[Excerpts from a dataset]

^^^^^^^^

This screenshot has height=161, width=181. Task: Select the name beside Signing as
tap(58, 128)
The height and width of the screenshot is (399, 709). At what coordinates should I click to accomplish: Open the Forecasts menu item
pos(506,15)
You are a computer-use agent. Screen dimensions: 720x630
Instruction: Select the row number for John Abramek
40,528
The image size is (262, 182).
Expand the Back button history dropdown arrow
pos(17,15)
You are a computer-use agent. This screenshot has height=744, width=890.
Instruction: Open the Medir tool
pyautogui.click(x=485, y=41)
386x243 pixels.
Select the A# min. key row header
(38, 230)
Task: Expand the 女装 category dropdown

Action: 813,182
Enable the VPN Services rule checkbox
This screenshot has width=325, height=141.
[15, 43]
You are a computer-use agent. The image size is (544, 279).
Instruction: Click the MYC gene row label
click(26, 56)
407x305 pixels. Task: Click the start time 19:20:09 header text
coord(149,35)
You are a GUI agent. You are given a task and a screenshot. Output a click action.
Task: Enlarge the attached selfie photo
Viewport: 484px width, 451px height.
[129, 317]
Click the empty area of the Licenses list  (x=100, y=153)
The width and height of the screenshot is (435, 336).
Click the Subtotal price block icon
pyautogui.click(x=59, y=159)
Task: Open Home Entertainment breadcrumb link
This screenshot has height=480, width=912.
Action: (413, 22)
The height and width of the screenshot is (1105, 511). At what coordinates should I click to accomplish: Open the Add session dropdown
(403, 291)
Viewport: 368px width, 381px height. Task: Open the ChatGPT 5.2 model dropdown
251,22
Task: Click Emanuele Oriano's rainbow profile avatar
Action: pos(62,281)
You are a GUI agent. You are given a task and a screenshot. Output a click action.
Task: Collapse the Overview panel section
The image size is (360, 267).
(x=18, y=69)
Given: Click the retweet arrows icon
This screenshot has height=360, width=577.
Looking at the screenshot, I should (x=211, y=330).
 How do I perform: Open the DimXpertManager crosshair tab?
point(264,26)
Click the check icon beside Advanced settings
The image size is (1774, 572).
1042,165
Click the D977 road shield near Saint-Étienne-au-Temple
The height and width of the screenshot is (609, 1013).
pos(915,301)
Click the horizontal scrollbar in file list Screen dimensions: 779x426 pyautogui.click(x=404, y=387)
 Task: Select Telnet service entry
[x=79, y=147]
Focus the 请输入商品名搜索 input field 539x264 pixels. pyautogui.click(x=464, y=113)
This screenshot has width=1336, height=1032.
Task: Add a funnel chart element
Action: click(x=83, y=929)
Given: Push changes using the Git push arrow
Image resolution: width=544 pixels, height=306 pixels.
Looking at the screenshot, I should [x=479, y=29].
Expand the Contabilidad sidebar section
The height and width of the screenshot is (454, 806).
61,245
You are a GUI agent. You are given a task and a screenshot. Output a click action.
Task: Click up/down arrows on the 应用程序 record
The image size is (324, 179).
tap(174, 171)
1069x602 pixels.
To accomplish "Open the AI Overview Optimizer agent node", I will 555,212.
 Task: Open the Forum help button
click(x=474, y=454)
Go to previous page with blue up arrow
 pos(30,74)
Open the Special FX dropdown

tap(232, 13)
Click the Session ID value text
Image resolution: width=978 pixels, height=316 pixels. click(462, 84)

^^^^^^^^

Going line by line, set down the data above exactly as given.

This screenshot has height=161, width=181. Task: Select the name beside Signing as
tap(58, 128)
The height and width of the screenshot is (399, 709). At what coordinates should I click to accomplish: Open the Forecasts menu item
pos(506,15)
You are a computer-use agent. Screen dimensions: 720x630
Instruction: Select the row number for John Abramek
40,528
The image size is (262, 182).
Expand the Back button history dropdown arrow
pos(17,15)
You are a computer-use agent. This screenshot has height=744, width=890.
Instruction: Open the Medir tool
pyautogui.click(x=485, y=41)
386x243 pixels.
Select the A# min. key row header
(38, 230)
Task: Expand the 女装 category dropdown

Action: 813,182
Enable the VPN Services rule checkbox
This screenshot has width=325, height=141.
[15, 43]
You are a computer-use agent. The image size is (544, 279).
Instruction: Click the MYC gene row label
click(26, 56)
407x305 pixels. Task: Click the start time 19:20:09 header text
coord(149,35)
You are a GUI agent. You are given a task and a screenshot. Output a click action.
Task: Enlarge the attached selfie photo
Viewport: 484px width, 451px height.
[129, 317]
Click the empty area of the Licenses list  (x=100, y=153)
The width and height of the screenshot is (435, 336).
Click the Subtotal price block icon
pyautogui.click(x=59, y=159)
Task: Open Home Entertainment breadcrumb link
This screenshot has height=480, width=912.
Action: (413, 22)
The height and width of the screenshot is (1105, 511). At what coordinates should I click to accomplish: Open the Add session dropdown
(403, 291)
Viewport: 368px width, 381px height. Task: Open the ChatGPT 5.2 model dropdown
251,22
Task: Click Emanuele Oriano's rainbow profile avatar
Action: pos(62,281)
You are a GUI agent. You are given a task and a screenshot. Output a click action.
Task: Collapse the Overview panel section
The image size is (360, 267).
(x=18, y=69)
Given: Click the retweet arrows icon
This screenshot has height=360, width=577.
Looking at the screenshot, I should (x=211, y=330).
 How do I perform: Open the DimXpertManager crosshair tab?
point(264,26)
Click the check icon beside Advanced settings
The image size is (1774, 572).
1042,165
Click the D977 road shield near Saint-Étienne-au-Temple
The height and width of the screenshot is (609, 1013).
pos(915,301)
Click the horizontal scrollbar in file list Screen dimensions: 779x426 pyautogui.click(x=404, y=387)
 Task: Select Telnet service entry
[x=79, y=147]
Focus the 请输入商品名搜索 input field 539x264 pixels. pyautogui.click(x=464, y=113)
This screenshot has width=1336, height=1032.
Task: Add a funnel chart element
Action: click(x=83, y=929)
Given: Push changes using the Git push arrow
Image resolution: width=544 pixels, height=306 pixels.
Looking at the screenshot, I should [x=479, y=29].
Expand the Contabilidad sidebar section
The height and width of the screenshot is (454, 806).
61,245
You are a GUI agent. You are given a task and a screenshot. Output a click action.
Task: Click up/down arrows on the 应用程序 record
The image size is (324, 179).
tap(174, 171)
1069x602 pixels.
To accomplish "Open the AI Overview Optimizer agent node", I will 555,212.
 Task: Open the Forum help button
click(x=474, y=454)
Go to previous page with blue up arrow
 pos(30,74)
Open the Special FX dropdown

tap(232, 13)
Click the Session ID value text
Image resolution: width=978 pixels, height=316 pixels. click(462, 84)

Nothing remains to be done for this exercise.